Digital Spiritual Practice
I’m an adjunct professor at General Theological Seminary in New York City, where I teach on digital media and spiritual practice. Yet contrary to many people’s expectations I am not especially geeky when it comes to technology. Like many people I believe that digital technology is often misused in ways that make us less mindful and present to each other. When I started teaching on this subject in 2013 I had to get my first smart phone and join Facebook for the first time so that I would have some idea what I was talking about to my class. I don’t use social media on my cell phone, rarely answer it when it rings, and often go on social media “fasts.” I don’t use Twitter or Instagram. So what am I doing teaching this subject?
I believe that digital media can be used to help us connect in new, creative, and profound ways.
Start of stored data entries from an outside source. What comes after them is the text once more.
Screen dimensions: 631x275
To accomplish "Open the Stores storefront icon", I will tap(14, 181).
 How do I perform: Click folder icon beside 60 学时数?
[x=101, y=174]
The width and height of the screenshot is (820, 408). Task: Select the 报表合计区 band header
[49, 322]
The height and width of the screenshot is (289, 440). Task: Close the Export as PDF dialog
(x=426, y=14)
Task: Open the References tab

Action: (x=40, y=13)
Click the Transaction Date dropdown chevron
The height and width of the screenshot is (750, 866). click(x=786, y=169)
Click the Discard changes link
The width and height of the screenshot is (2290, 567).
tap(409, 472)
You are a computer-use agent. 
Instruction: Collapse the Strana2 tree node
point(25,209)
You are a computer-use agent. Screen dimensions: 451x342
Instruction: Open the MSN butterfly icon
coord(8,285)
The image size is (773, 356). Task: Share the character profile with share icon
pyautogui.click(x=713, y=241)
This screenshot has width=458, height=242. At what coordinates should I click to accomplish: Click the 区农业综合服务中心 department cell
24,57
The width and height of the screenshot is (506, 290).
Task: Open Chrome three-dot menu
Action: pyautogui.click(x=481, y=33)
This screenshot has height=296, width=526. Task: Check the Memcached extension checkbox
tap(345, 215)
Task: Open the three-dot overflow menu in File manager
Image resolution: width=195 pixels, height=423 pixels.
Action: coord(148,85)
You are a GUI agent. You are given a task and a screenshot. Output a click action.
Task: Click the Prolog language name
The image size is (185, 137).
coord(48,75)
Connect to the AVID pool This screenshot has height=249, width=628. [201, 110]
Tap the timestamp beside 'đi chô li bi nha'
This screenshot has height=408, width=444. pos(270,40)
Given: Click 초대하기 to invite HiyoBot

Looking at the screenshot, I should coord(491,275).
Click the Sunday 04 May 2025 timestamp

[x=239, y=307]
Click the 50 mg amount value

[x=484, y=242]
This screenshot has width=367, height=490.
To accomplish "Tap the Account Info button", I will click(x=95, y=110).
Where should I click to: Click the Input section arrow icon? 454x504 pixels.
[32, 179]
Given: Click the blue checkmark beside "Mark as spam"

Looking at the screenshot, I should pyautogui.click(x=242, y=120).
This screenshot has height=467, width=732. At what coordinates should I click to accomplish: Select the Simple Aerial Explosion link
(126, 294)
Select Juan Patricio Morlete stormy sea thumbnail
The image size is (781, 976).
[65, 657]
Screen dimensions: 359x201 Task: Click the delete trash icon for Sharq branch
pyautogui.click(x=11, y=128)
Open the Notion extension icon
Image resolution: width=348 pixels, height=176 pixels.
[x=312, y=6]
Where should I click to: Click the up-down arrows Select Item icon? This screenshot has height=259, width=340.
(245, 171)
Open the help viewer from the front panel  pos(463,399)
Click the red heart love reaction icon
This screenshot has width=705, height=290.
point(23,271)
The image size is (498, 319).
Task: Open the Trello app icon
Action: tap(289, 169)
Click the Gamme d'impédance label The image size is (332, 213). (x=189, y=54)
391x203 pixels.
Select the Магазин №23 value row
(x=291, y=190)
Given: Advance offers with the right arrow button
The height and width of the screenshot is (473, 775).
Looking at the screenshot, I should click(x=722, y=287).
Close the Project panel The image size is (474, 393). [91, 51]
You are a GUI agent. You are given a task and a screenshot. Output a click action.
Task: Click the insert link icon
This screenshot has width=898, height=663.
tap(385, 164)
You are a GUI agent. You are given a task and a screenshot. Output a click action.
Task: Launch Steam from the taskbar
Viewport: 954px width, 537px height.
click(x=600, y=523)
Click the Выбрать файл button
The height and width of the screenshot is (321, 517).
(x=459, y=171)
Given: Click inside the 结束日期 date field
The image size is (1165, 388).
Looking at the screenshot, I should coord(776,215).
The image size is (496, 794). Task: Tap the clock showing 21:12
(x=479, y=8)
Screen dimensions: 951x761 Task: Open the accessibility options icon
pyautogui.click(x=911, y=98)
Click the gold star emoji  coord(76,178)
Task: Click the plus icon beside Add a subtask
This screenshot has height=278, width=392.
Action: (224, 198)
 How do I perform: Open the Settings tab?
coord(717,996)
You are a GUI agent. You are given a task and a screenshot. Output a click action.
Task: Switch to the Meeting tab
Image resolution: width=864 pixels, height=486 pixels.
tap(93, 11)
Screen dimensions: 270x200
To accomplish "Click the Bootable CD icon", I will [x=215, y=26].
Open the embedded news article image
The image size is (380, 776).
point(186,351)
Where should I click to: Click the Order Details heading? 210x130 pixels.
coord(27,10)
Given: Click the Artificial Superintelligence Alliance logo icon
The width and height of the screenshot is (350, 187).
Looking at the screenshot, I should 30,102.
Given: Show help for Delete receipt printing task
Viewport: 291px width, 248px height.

I have used video conferencing services such as Skype and Zoom extensively for individual and group spiritual direction, centering prayer and lectio divina meetings. Those who find digital groups helpful or even preferable include contemplatives who have trouble finding a local group with which to practice; introverts who feel more comfortable meeting from their own homes; groups in churches who want to try contemplative prayer but don’t have a leader; those who for health, childcare or other reasons have difficulty leaving their homes; and those who for various reasons don’t want to be physically seen. Digital practice can be particularly suited to contemplative prayer, spiritual dialogue, and the needs of the introverts who are often drawn to spiritual practice. Facebook, email. and telephone conferencing as well as video are being used for prayer in profound and exciting ways.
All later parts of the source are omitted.